Using the first PSM cohort, the allo-SCT group had significantly worse survival outcomes than the tisa-cel group (median PFS: 2.0 vs. 24.0 months, 95% CI: 1.0–3.9 months vs. 2.6 months-NR, p < 0.001, and median OS: 3.6 months vs. NR, 95% CI: 2.5–6.7 months vs. 7.2 months-NR, p < 0.001) (Supplemental Fig. 3a, b). The allo-SCT group still showed similar relapse/progression rates as the tisa-cel group (one-year relapse/progression: 55.6 vs. 45.5%, 95% CI:28.6–75.9 vs. 21.1–67.1%, p = 0.27) (Supplemental Fig. 3c). The one-year NRM was 38.9% (95% CI: 15.8–61.7%) in the allo-SCT group, and none of the patients in the tisa-cel group experienced NRM (p = 0.004) (Supplemental Fig. 3d). In univariate and multivariate analysis, tisa-cel was still associated with a favorable survival outcome (Supplemental Table 2a, b). In addition, in univariate analysis, tisa-cel showed no significant difference, whereas chemorefractory disease was significantly associated with relapse/progression rate (HR 2.7, 95% CI: 1.1–7.1, p = 0.036). In multivariate analysis, chemorefractory disease was significantly associated with an unfavorable prognosis (HR 2.7, 95% CI: 1.1–6.9, p = 0.036) (Supplemental Table 2c).

Subgroup analysis was performed for patients with poor prognostic factors for tisa-cel in the context of the following parameters: PS ≥ 2 (all-SCT n = 6, tisa-cel n = 2), EN ≥ 2 (allo-SCT n = 5, tisa-cel n = 10), chemorefractory disease (allo-SCT n = 12, tisa-cel n = 10), and LDH ≥ ULN (allo-SCT n = 14, tisa-cel n = 12). Among the patients with poor prognostic factors, patients with EN ≥ 2, chemorefractory disease, or LDH ≥ ULN showed worse survival outcomes when receiving allo-SCT than tisa-cel (Supplemental Fig. 4a–f). Patients with PS ≥ 2 showed no significant differences in terms of PFS and OS between the allo-SCT and tisa-cel groups (Supplemental Table 3). Patients with EN ≥ 2 showed significantly worse relapse/progression rate in the allo-SCT group than the tisa-cel group (three-month relapse/progression: 80.0% vs. 40.0%, 95% CI: 41.8–99.2% vs. 17.3–74.7%, p = 0.04). There was also no significant difference in relapse/progression rate between the allo-SCT and tisa-cel groups with PS ≥ 2, chemorefractory disease, and LDH ≥ ULN. (Supplemental Fig. 5a, c, e). No one experienced NRM with EN ≥ 2. Approximately one-third of patients with chemorefractory or LDH ≥ ULN in the allo-SCT group died without relapse/progression (Supplemental Fig. 5b, d, f).

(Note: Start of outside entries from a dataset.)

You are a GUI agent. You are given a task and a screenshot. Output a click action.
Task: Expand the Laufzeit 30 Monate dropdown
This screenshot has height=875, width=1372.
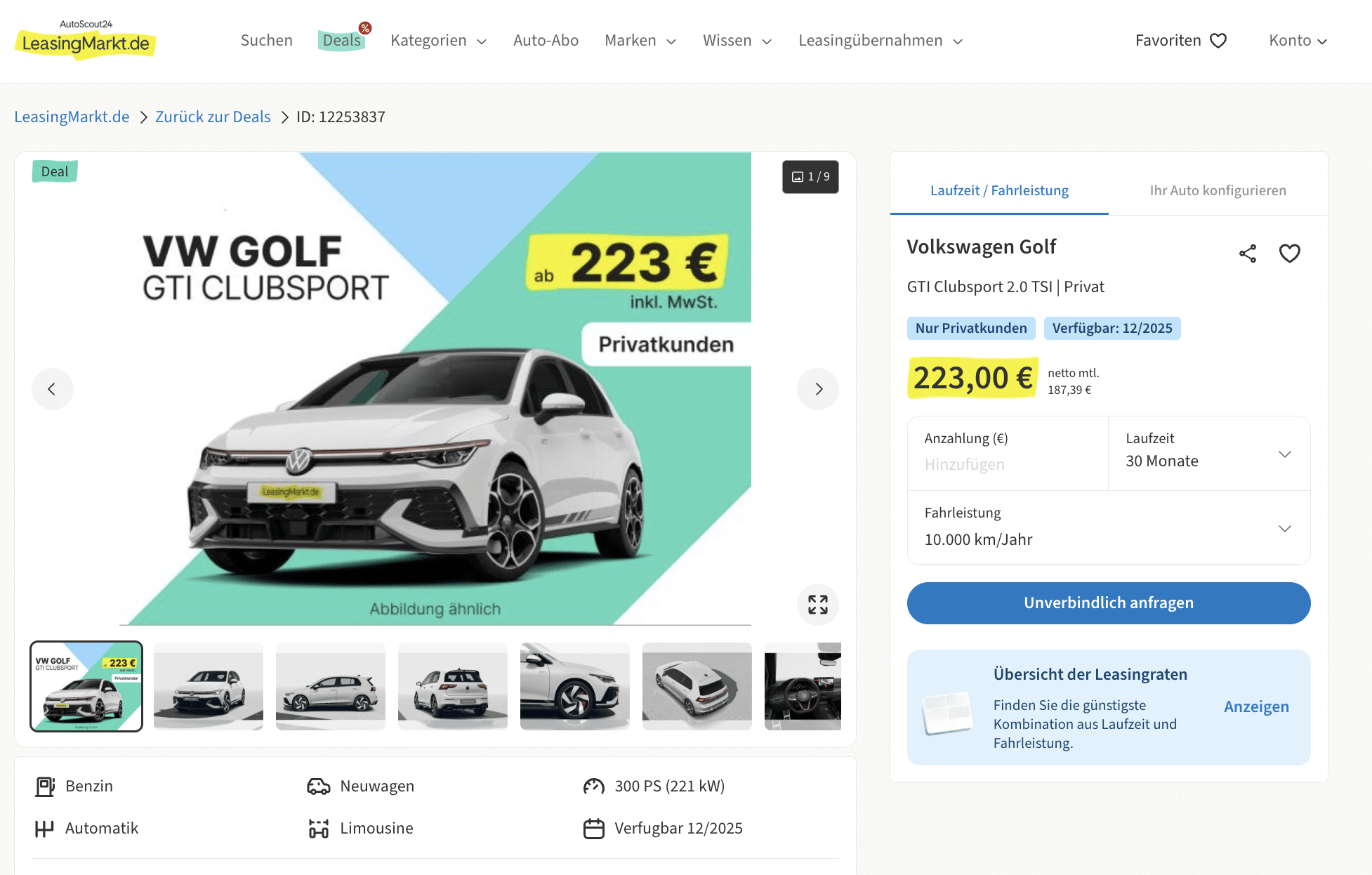point(1209,454)
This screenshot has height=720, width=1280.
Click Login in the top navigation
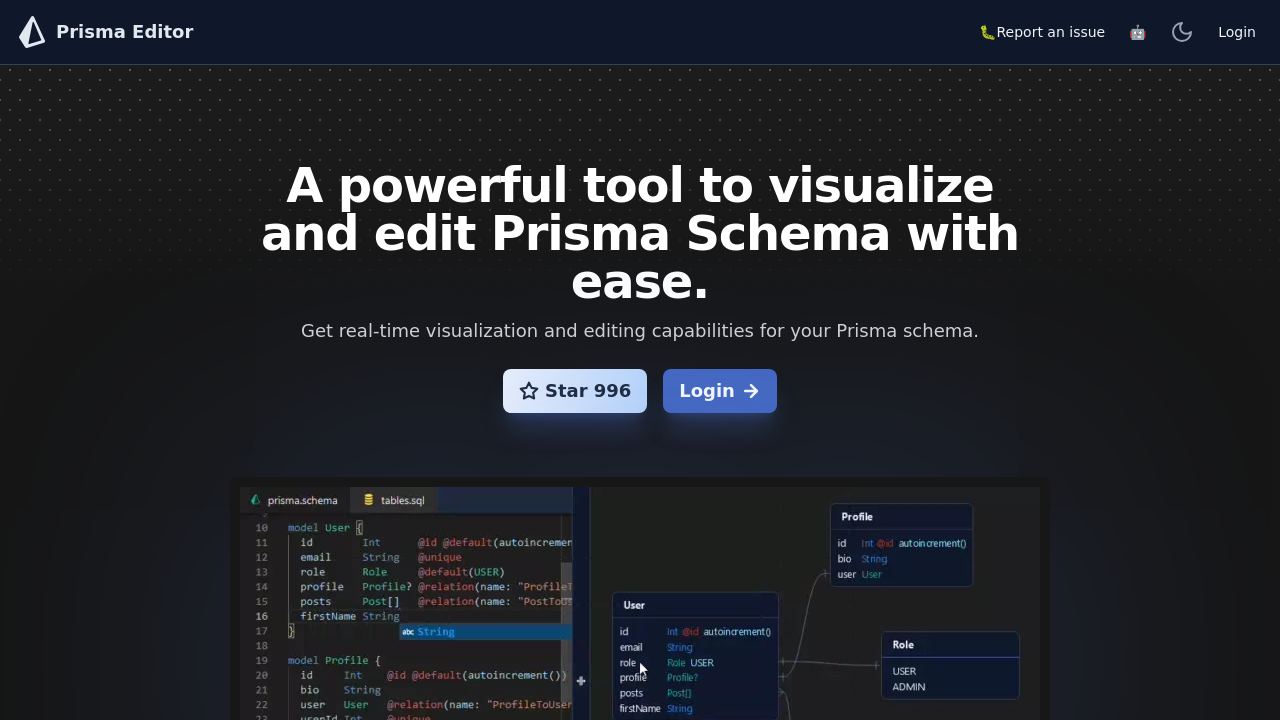pyautogui.click(x=1237, y=31)
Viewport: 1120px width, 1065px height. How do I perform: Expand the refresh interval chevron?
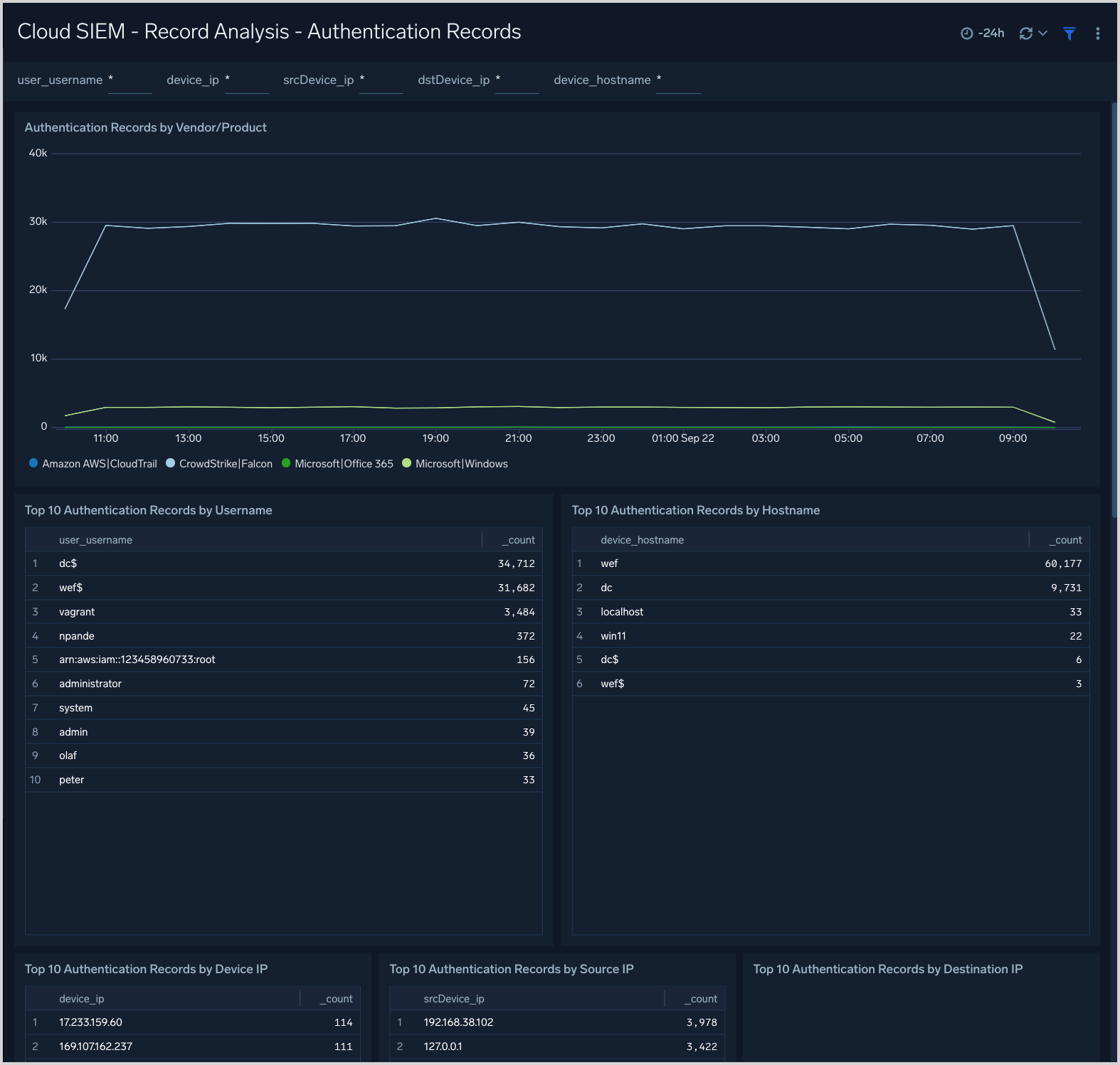pos(1043,33)
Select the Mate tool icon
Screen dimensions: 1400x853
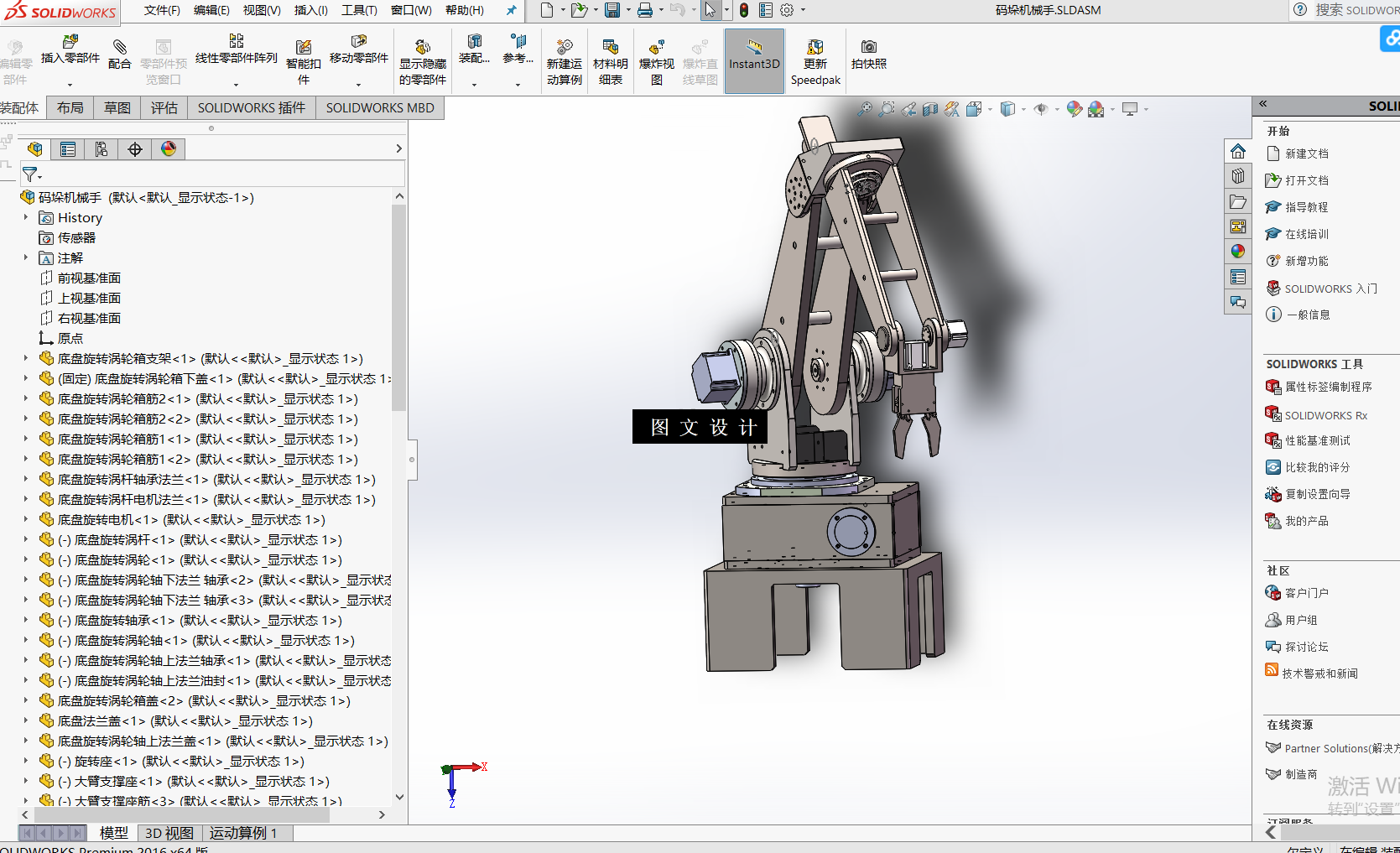120,47
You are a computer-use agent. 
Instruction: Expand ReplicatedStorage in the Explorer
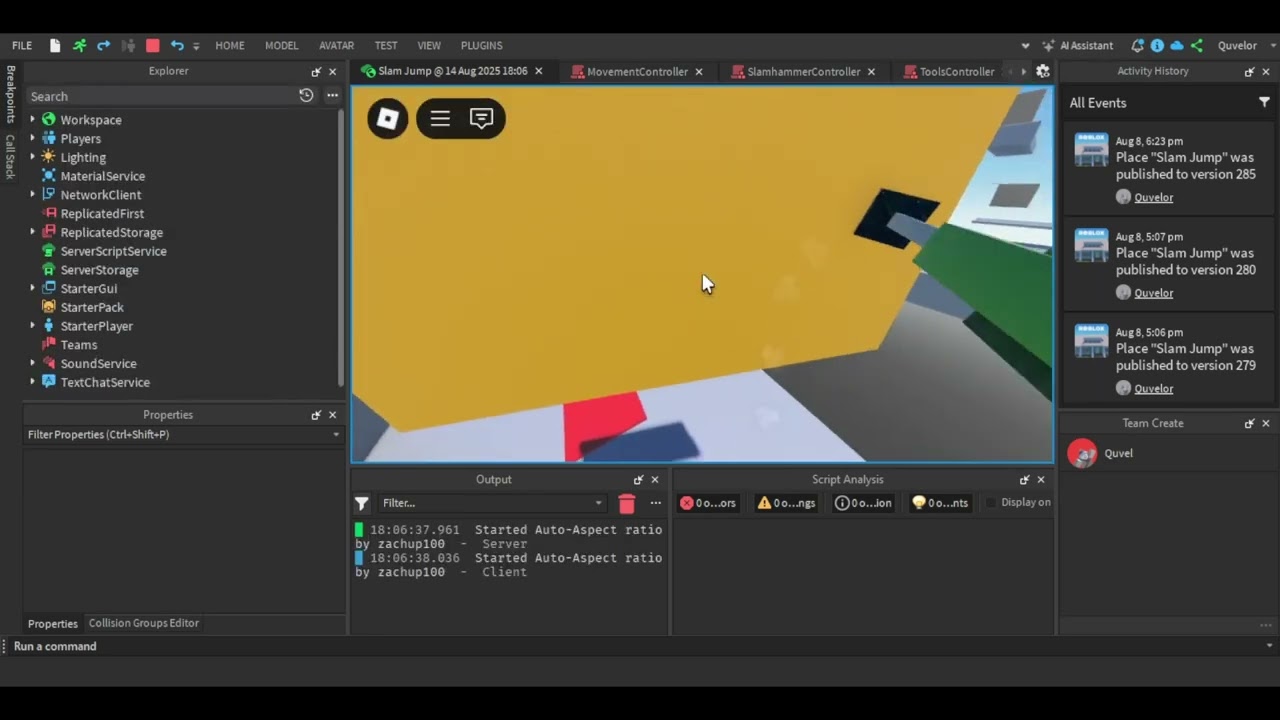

Using the second PSM cohort, the allo-SCT group had also significantly worse survival outcomes than the tisa-cel group (median PFS: 2.6 vs. 24.0 months, 95% CI: 1.1–5.3 months vs. 2.1 months-NR, p = 0.017, and median OS: 4.6 months vs. NR, 95% CI: 1.8–8.1 months vs. 7.2 months-NR, p = 0.014). (Supplemental Fig. 6a, b). The allo-SCT group showed similar relapse/progression rates as the tisa-cel group (one-year relapse/progression: 47.4 vs. 45.9%, 95% CI:23.2–68.2 vs. 23.7–68.6%, p = 0.98) (Supplemental Fig. 6c). The one-year NRM was 36.8% (95% CI: 15.3–58.8%) in the allo-SCT group, and none of the patients in the tisa-cel group experienced NRM (p = 0.005) (Supplemental Fig. 6d).

Collectively, we analyzed the outcomes of the allo-SCT and tisa-cel again using PSM. The results were generally similar to those before both PSM, and tisa-cel was associated with a favorable prognosis.